=== THE RECORDS ===

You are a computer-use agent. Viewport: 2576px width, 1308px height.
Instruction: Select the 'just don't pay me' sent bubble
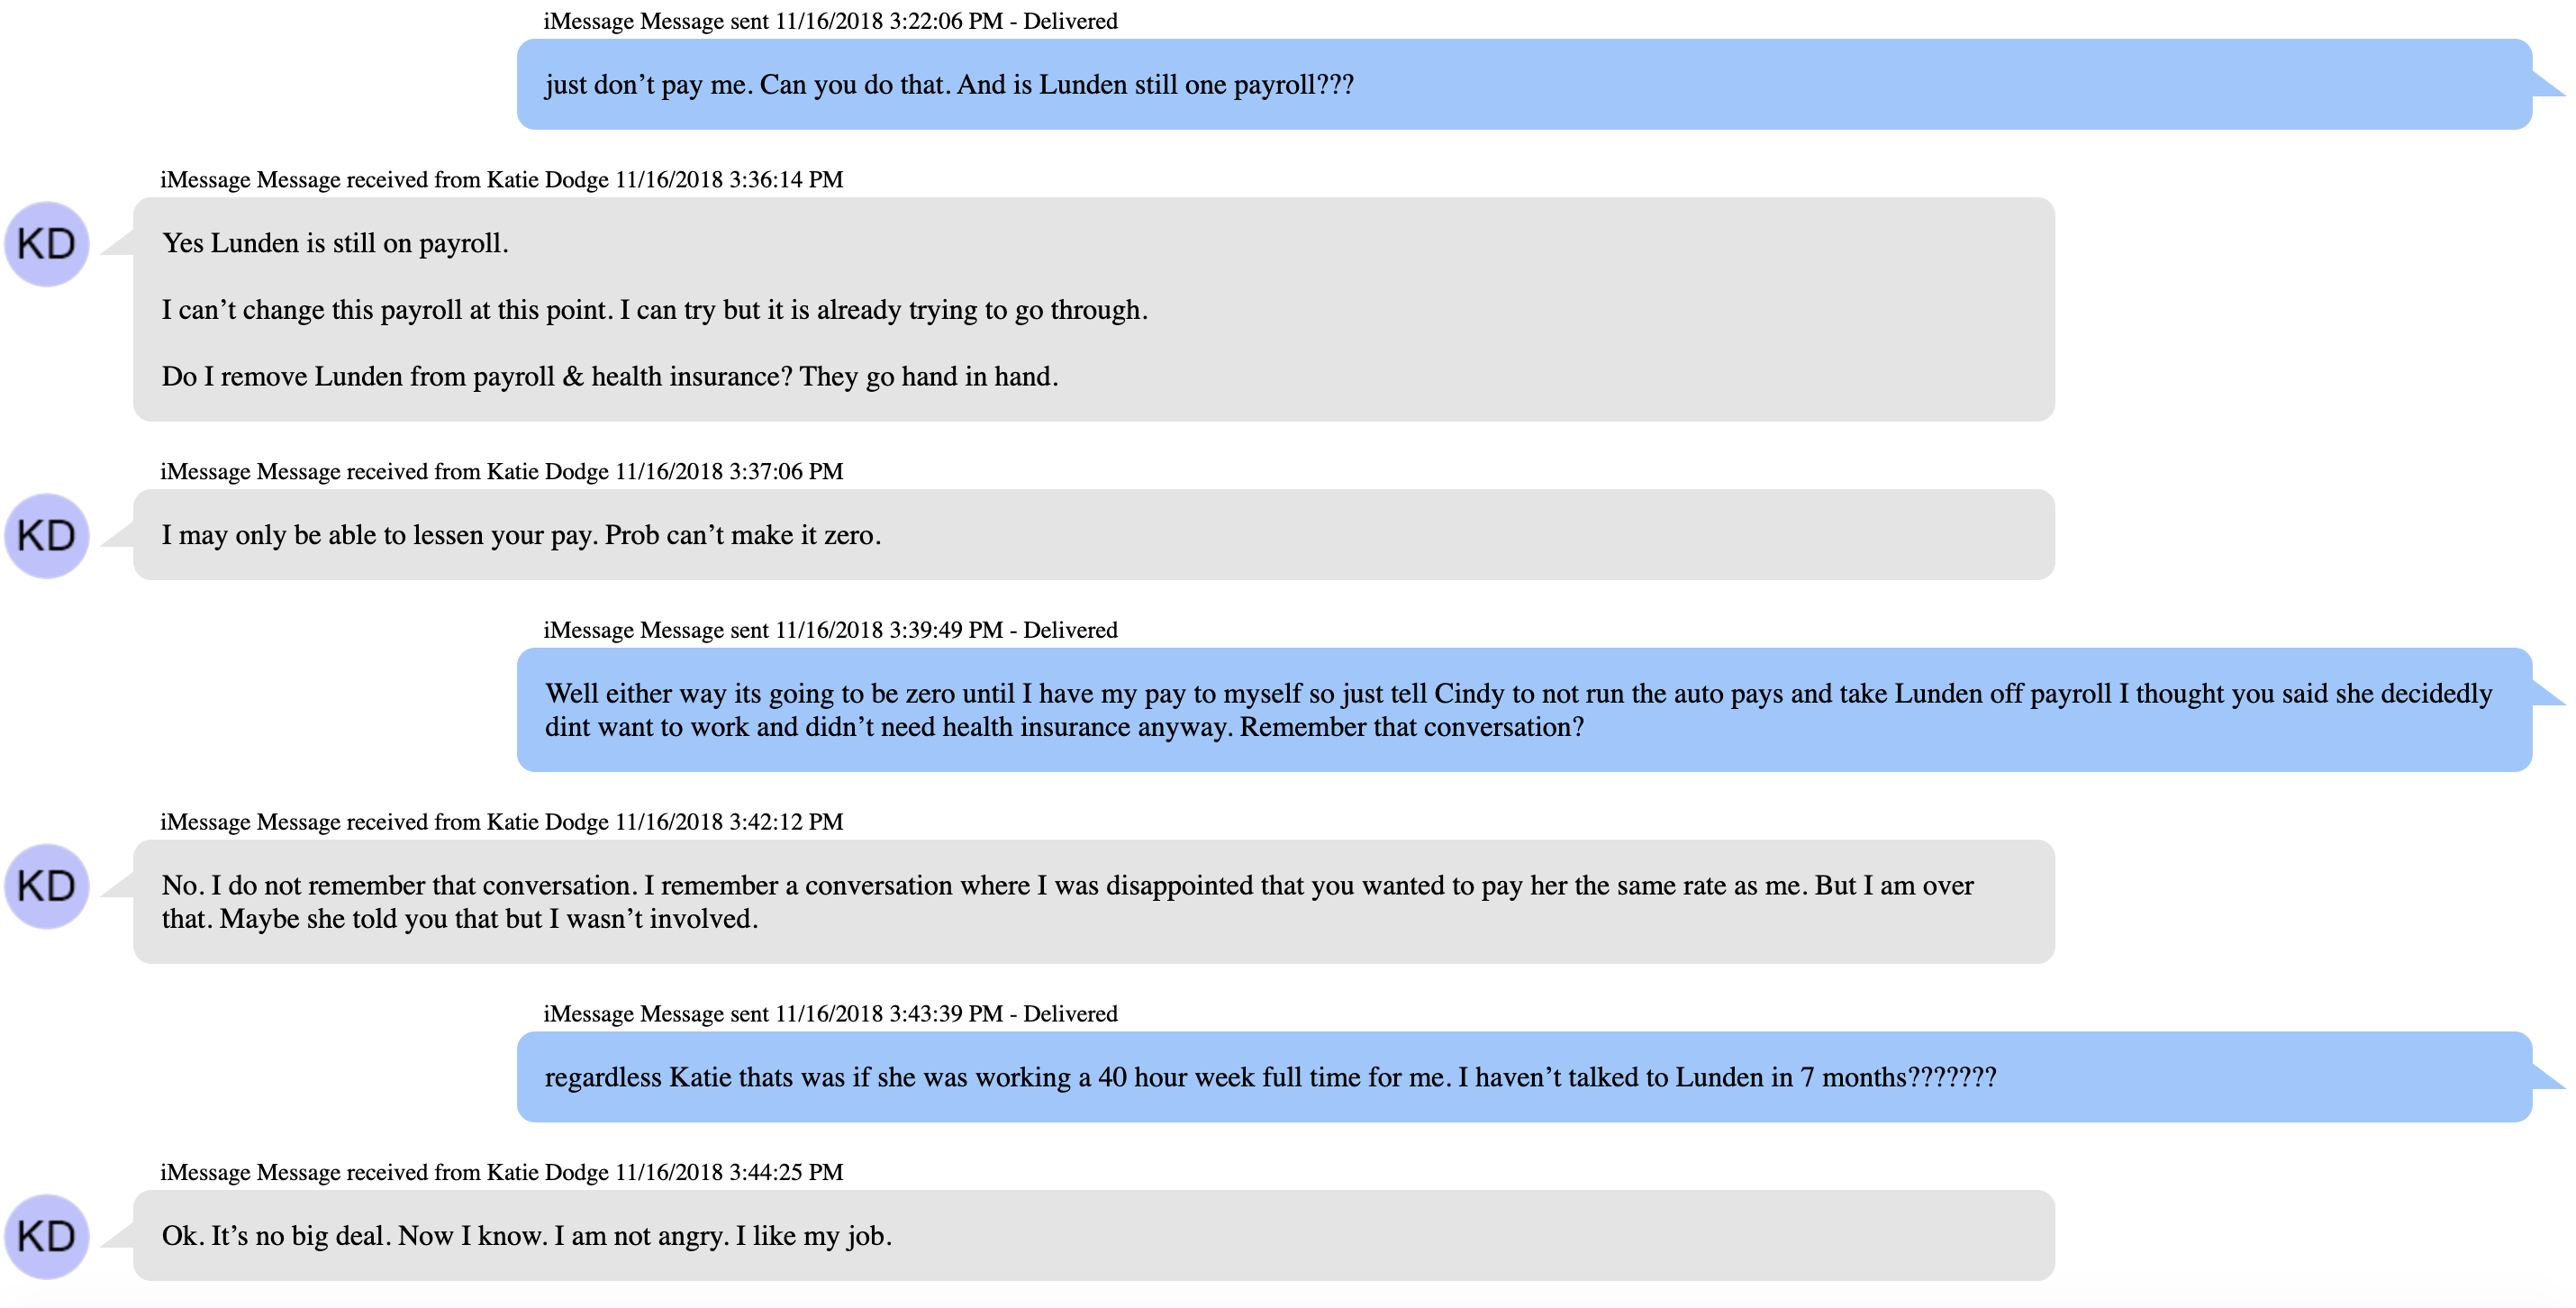[x=1524, y=84]
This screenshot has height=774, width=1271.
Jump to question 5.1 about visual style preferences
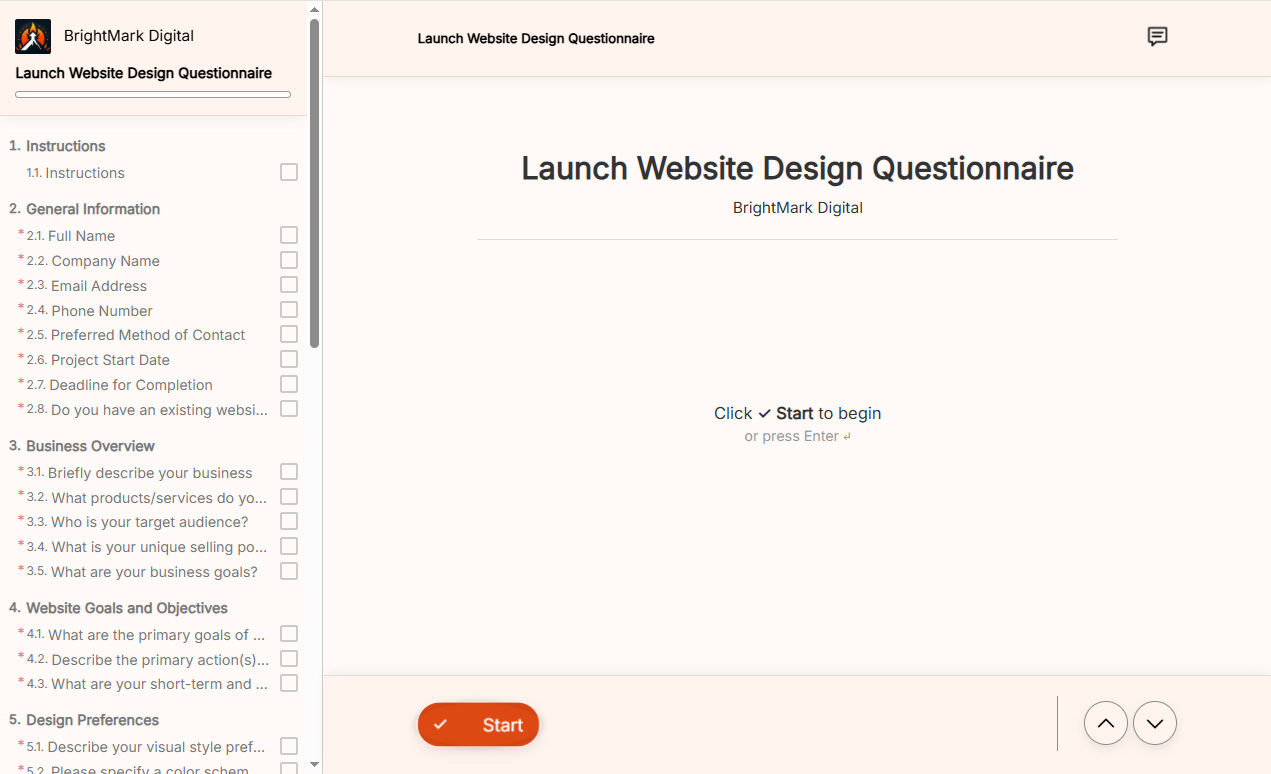(143, 746)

===

List each line of the material above that contains the string "width". The match is case-sensitive.

### [EXPECTED ANSWER]
You are a computer-use agent. Viewport: 2576px width, 1308px height.
This screenshot has height=774, width=1271.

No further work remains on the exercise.